Late last month, a group of political scientists conducted a study suggesting that the reason why Obama polled terribly with whites in Southern states is because of the echoes of slavery and racism in that region.
The political scientists, Avidit Scharaya, Matthew Blackwell, and Maya Sen focused upon was what’s known as the “Black Belt,” or “Cotton Belt.” The region extends from the Mississippi Delta down to southern Georgia, which was the epicenter of cotton-farming and slavery in the mid-1800s.
The group hypothesizes that “the larger the number of slaves in his or her county of residence in 1860, the greater probability that a white Southerner today will identify as a Republican, . . . and express greater racial resentment towards African Americans.”
In the study, they point out that “whites of the Black Belt are particularly prominent in Southern politics and are more conservative than whites elsewhere in the South.”
They took a sample population of 39,000 southern whites and found some interesting results. In swing states, Obama trailed Romney by only 4-8 points among white working class voters. However, in the South, Obama was behind Mitt Romney by a staggering 40 points, comparatively. But after 150 years of emancipation, how have these echoes of slavery and racial hostility reverberated through the decades?

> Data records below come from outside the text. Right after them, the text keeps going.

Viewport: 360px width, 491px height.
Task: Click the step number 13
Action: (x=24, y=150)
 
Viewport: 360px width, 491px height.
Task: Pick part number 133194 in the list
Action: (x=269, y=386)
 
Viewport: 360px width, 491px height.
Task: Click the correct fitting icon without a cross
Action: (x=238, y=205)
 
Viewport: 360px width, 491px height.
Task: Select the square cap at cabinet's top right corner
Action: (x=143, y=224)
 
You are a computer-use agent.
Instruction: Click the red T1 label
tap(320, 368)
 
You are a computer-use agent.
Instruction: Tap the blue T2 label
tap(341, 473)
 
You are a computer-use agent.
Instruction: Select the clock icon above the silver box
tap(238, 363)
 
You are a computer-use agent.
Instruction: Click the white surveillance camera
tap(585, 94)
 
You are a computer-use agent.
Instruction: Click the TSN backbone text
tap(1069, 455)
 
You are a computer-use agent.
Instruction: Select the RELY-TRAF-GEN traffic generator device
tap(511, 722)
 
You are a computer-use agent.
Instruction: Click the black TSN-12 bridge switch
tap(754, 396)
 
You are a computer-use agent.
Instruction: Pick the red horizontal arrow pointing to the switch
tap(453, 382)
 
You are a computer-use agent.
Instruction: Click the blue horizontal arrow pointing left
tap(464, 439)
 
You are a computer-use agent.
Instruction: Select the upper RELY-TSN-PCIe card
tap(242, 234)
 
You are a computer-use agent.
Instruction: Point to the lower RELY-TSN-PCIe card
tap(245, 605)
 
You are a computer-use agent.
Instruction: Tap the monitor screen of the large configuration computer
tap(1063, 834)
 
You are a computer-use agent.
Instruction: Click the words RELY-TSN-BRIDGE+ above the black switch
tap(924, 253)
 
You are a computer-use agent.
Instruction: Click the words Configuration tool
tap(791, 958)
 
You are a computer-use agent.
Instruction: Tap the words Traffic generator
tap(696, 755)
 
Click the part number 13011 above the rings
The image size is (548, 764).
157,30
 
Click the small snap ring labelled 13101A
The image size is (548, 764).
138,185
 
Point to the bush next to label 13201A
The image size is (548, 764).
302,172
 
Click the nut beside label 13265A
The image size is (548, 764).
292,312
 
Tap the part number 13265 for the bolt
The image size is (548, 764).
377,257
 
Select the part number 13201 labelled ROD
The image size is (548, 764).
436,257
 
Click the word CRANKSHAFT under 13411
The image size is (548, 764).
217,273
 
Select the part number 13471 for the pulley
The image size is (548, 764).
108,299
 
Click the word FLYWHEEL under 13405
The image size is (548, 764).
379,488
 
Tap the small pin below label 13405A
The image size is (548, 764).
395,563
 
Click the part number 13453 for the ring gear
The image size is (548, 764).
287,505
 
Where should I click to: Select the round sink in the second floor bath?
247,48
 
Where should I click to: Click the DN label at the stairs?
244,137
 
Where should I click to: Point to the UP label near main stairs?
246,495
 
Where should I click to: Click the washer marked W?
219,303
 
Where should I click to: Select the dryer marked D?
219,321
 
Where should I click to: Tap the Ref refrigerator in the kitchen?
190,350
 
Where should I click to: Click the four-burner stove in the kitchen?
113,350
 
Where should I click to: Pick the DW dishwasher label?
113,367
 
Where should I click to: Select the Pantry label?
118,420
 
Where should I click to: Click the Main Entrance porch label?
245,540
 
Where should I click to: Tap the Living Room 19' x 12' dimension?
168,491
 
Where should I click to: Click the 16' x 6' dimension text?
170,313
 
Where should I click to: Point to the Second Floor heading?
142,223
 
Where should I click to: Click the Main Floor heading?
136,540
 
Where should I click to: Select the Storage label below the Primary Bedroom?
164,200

The study asserts the main reason is the African American population’s increase in these regions. The group contends that “the localized prevalence [of] slavery directly led to high concentration[s] of blacks in the modern-day South, which, according to the theory of racial threat, would cause whites’ views to veer toward the more racially hostile.” It’s a classic “you’re in the wrong part of town” syndrome. Whites who are racist naturally support segregation, and the growing integration of the races builds animosity.
If the study is any indicator, change in the American socio-political landscape is isn’t an instantly transformative one. Even 150 years after the 13th Amendment was added to the Constitution, race relations are still tense, and will need more time to smooth out as they already have when compared to the turbulence of the slave days, to the civil rights movement, to now.